--- The data Enclosed Below ---
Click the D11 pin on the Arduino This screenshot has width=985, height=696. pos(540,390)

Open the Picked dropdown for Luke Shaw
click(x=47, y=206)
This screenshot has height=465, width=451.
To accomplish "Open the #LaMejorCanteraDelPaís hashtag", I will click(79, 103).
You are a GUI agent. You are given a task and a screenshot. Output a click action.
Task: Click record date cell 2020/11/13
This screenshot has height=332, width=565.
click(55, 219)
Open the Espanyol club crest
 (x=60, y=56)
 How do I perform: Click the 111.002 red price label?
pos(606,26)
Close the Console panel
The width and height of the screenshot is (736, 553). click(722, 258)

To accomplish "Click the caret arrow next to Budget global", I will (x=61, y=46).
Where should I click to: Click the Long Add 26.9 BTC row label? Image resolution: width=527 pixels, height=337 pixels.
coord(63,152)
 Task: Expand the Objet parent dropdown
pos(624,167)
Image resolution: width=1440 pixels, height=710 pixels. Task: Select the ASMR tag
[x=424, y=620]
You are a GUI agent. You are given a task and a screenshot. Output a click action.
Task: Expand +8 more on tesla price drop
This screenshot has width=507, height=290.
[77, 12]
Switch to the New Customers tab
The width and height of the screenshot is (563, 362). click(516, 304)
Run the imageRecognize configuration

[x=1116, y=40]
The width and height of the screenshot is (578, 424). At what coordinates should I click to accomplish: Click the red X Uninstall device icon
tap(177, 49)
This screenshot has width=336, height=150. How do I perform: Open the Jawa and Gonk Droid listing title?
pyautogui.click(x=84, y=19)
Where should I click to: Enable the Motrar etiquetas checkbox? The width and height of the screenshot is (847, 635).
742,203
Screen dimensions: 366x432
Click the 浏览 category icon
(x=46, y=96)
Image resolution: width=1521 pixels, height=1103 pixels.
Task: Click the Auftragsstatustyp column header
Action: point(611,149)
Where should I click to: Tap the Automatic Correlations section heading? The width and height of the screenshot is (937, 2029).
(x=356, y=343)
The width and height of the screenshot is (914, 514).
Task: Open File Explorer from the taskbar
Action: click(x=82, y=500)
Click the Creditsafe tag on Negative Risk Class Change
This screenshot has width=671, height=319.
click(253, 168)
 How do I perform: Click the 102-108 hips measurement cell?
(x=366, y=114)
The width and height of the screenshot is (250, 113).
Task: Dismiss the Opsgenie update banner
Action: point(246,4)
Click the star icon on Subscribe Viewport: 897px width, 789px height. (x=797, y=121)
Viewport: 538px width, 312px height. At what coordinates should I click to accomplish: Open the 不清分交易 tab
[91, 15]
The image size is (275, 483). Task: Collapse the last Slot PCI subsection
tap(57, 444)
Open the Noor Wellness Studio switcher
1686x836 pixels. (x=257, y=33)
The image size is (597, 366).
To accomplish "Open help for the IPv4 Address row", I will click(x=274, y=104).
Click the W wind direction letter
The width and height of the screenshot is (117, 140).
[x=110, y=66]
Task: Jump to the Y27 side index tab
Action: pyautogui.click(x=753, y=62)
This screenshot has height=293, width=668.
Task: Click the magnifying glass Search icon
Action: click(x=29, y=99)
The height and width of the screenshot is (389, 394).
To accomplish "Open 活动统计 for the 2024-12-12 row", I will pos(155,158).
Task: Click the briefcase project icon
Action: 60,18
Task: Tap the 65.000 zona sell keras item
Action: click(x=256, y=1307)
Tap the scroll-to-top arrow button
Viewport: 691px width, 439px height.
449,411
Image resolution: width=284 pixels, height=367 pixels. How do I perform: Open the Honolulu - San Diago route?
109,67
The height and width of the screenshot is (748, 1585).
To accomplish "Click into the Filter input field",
--- End of Enclosed The data ---
# Assignment
Transcribe the records in full, so that each line reads exactly as before.

# Task result
Click the D11 pin on the Arduino This screenshot has width=985, height=696. pos(540,390)

Open the Picked dropdown for Luke Shaw
click(x=47, y=206)
This screenshot has height=465, width=451.
To accomplish "Open the #LaMejorCanteraDelPaís hashtag", I will click(79, 103).
You are a GUI agent. You are given a task and a screenshot. Output a click action.
Task: Click record date cell 2020/11/13
This screenshot has height=332, width=565.
click(55, 219)
Open the Espanyol club crest
 (x=60, y=56)
 How do I perform: Click the 111.002 red price label?
pos(606,26)
Close the Console panel
The width and height of the screenshot is (736, 553). click(722, 258)

To accomplish "Click the caret arrow next to Budget global", I will (x=61, y=46).
Where should I click to: Click the Long Add 26.9 BTC row label? Image resolution: width=527 pixels, height=337 pixels.
coord(63,152)
 Task: Expand the Objet parent dropdown
pos(624,167)
Image resolution: width=1440 pixels, height=710 pixels. Task: Select the ASMR tag
[x=424, y=620]
You are a GUI agent. You are given a task and a screenshot. Output a click action.
Task: Expand +8 more on tesla price drop
This screenshot has width=507, height=290.
[77, 12]
Switch to the New Customers tab
The width and height of the screenshot is (563, 362). click(516, 304)
Run the imageRecognize configuration

[x=1116, y=40]
The width and height of the screenshot is (578, 424). At what coordinates should I click to accomplish: Click the red X Uninstall device icon
tap(177, 49)
This screenshot has width=336, height=150. How do I perform: Open the Jawa and Gonk Droid listing title?
pyautogui.click(x=84, y=19)
Where should I click to: Enable the Motrar etiquetas checkbox? The width and height of the screenshot is (847, 635).
742,203
Screen dimensions: 366x432
Click the 浏览 category icon
(x=46, y=96)
Image resolution: width=1521 pixels, height=1103 pixels.
Task: Click the Auftragsstatustyp column header
Action: point(611,149)
Where should I click to: Tap the Automatic Correlations section heading? The width and height of the screenshot is (937, 2029).
(x=356, y=343)
The width and height of the screenshot is (914, 514).
Task: Open File Explorer from the taskbar
Action: click(x=82, y=500)
Click the Creditsafe tag on Negative Risk Class Change
This screenshot has width=671, height=319.
click(253, 168)
 How do I perform: Click the 102-108 hips measurement cell?
(x=366, y=114)
The width and height of the screenshot is (250, 113).
Task: Dismiss the Opsgenie update banner
Action: point(246,4)
Click the star icon on Subscribe Viewport: 897px width, 789px height. (x=797, y=121)
Viewport: 538px width, 312px height. At what coordinates should I click to accomplish: Open the 不清分交易 tab
[91, 15]
The image size is (275, 483). Task: Collapse the last Slot PCI subsection
tap(57, 444)
Open the Noor Wellness Studio switcher
1686x836 pixels. (x=257, y=33)
The image size is (597, 366).
To accomplish "Open help for the IPv4 Address row", I will click(x=274, y=104).
Click the W wind direction letter
The width and height of the screenshot is (117, 140).
[x=110, y=66]
Task: Jump to the Y27 side index tab
Action: pyautogui.click(x=753, y=62)
This screenshot has height=293, width=668.
Task: Click the magnifying glass Search icon
Action: click(x=29, y=99)
The height and width of the screenshot is (389, 394).
To accomplish "Open 活动统计 for the 2024-12-12 row", I will pos(155,158).
Task: Click the briefcase project icon
Action: 60,18
Task: Tap the 65.000 zona sell keras item
Action: click(x=256, y=1307)
Tap the scroll-to-top arrow button
Viewport: 691px width, 439px height.
449,411
Image resolution: width=284 pixels, height=367 pixels. How do I perform: Open the Honolulu - San Diago route?
109,67
The height and width of the screenshot is (748, 1585).
To accomplish "Click into the Filter input field",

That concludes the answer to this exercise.